PROVIDED DATA.
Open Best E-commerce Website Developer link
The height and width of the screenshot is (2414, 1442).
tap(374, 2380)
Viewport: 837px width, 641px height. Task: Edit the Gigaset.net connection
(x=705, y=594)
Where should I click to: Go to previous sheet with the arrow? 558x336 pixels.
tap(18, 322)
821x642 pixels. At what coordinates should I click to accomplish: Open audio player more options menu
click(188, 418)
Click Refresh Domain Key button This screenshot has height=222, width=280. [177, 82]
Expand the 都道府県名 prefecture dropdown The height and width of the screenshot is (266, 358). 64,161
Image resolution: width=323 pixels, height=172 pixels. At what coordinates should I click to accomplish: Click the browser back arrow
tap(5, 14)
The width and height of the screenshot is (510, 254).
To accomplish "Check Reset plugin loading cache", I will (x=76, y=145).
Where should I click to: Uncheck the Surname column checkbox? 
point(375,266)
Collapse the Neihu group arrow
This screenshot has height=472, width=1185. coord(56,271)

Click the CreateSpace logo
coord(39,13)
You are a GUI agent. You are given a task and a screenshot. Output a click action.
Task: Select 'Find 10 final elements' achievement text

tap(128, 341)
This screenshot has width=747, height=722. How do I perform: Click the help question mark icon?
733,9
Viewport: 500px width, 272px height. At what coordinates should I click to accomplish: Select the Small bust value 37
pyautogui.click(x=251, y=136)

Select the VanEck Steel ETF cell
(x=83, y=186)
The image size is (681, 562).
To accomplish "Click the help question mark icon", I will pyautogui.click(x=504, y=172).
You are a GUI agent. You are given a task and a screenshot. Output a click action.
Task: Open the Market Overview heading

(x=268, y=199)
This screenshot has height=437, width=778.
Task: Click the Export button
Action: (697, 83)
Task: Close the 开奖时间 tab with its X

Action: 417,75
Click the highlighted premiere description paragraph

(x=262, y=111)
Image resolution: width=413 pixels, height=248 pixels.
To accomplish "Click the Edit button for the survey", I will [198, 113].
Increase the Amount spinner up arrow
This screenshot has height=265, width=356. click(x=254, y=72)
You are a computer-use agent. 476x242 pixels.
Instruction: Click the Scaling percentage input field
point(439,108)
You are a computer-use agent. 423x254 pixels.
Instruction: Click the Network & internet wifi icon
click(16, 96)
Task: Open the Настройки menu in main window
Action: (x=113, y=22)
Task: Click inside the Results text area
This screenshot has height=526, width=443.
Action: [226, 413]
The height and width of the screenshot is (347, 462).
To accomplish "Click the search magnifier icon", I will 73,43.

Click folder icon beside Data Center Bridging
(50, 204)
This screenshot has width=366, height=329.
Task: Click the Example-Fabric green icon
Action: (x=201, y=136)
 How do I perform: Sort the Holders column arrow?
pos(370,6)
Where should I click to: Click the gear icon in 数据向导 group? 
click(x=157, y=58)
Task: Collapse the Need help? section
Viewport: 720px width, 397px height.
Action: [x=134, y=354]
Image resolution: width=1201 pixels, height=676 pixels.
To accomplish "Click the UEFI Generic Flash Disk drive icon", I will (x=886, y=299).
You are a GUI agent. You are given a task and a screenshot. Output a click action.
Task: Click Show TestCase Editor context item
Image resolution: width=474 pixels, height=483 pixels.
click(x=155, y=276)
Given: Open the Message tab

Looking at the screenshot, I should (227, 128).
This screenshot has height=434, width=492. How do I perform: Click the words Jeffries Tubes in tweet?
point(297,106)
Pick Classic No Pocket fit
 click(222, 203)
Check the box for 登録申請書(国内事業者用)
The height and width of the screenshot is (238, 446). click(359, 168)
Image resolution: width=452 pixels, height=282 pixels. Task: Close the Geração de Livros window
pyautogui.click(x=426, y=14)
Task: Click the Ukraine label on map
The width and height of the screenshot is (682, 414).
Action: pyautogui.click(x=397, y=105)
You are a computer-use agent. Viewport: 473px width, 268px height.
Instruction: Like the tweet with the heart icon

REQUIRED ACTION.
Present each line from the listing that holds the string "computer".

EXERCISE OUTPUT.
You are a computer-use agent. 476x242 pixels.
You are a computer-use agent. 423x254 pixels.
You are a computer-use agent. Viewport: 473px width, 268px height.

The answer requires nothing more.